Ci sono due gare da vincere, per forza: domenica prossima con la Renato Curi Angolana, in trasferta, e poi in casa con il Miglianico. E due partite dove prendere almeno quattro punti: a Teramo, e poi in casa col Rimini. Prima e seconda in classifica, nell’ordine.
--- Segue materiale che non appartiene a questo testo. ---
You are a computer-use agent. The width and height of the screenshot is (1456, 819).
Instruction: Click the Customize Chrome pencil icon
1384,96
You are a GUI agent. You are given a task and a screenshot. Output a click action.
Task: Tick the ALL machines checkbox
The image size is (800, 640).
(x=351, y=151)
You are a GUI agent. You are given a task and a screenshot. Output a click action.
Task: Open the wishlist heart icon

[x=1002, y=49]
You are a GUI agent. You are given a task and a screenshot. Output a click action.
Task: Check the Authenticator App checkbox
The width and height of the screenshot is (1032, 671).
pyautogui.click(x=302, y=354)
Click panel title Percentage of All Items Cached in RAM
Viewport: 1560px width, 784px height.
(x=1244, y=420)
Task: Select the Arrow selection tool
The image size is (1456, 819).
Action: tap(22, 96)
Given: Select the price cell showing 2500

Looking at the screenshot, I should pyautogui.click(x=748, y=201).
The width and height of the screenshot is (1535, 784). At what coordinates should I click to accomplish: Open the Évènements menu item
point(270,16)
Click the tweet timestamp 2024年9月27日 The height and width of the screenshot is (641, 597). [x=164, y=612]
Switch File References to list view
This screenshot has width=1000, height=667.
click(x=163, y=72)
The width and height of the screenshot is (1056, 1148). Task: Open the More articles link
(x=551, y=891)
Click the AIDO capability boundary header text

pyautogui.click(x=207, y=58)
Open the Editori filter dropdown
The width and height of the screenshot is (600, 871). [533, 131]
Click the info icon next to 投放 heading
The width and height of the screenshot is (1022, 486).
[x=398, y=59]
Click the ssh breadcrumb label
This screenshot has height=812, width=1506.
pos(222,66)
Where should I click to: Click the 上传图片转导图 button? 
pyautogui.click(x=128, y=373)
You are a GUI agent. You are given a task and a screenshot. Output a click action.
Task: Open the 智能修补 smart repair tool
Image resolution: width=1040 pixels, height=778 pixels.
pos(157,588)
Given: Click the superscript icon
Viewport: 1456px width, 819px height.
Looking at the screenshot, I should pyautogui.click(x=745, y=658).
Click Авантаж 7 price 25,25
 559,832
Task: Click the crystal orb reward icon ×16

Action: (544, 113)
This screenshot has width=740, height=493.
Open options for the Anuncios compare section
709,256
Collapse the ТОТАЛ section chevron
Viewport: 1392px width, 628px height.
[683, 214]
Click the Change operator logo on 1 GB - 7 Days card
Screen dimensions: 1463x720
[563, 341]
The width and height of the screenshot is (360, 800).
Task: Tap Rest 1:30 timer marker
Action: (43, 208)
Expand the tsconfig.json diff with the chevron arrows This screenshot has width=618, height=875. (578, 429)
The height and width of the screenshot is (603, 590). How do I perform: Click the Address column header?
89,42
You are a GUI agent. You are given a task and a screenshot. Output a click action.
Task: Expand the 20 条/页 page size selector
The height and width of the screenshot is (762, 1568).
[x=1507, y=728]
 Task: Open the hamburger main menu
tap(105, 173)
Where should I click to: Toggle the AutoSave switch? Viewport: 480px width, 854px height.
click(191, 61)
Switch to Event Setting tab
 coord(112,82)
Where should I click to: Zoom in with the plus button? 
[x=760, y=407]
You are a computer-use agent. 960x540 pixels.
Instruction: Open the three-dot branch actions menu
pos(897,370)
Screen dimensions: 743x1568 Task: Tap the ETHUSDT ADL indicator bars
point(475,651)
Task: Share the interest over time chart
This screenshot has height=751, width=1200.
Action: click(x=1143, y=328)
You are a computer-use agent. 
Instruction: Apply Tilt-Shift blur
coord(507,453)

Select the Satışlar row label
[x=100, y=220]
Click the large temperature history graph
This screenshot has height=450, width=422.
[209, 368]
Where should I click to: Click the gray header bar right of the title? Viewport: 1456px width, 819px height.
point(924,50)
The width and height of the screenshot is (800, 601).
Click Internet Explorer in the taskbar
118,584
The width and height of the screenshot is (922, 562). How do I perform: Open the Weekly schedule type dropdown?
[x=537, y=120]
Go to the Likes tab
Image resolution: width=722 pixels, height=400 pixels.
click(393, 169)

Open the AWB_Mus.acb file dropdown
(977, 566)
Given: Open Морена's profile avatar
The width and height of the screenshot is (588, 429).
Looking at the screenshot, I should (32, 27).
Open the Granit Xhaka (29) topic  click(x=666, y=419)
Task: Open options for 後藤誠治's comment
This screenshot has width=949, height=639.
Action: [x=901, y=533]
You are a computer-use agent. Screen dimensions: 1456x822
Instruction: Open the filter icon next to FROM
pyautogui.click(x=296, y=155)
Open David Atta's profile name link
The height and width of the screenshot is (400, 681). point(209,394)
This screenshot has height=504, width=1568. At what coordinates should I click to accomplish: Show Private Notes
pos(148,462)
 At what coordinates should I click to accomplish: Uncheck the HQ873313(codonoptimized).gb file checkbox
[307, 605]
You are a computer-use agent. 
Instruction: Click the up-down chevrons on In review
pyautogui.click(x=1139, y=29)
Sembra impossibile, dato che nelle ultime otto gare la Samb ne ha pareggiate 6, ne ha persa una e vinta una. Ma se è impossibile, allora, appunto, non vale carezzare sogni di rimonta in vista del girone di ritorno.
Domenica, ad ogni modo, il centrocampo della Samb, assente D’Aniello per infortunio, dovrebbe vedere in mezzo al campo il doppio mediano tanto voluto da Giudici (De Rosa-Rulli), e i due nuovi terzini Moscarino (a sinistra) e Di Gioacchino (a destra). Ogliari potrebbe tornare al centro della difesa, al posto di Pulcini.

C’è da scegliere gli altri under: uno è D’Angelo, l’altro, a questo punto, potrebbe nuovamente essere Cuccù, classe 1993, bella sorpresa di domenica scorsa. Con Covelli attaccante, l’altro posto se lo giocano Zazzetta e Di Vicino: il primo dall’inizio, magari, l’altro pronto ad entrare.

Ma non è un calciomercato finito, e già domani potrebbero essere annunciati dei nuovi volti. Per l’attacco i sogni sono (ora all’Avellino, Seconda Divisione) e Miani (al Pisa, in Prima Divisione): obiettivi francamente molto difficili, anche perché Scandurra si trova molto bene in Irpinia e non vuole muoversi, e Miani, dopo tanta gavetta ed ora con un bel biennale, tornerebbe in D solo se coperto d’oro.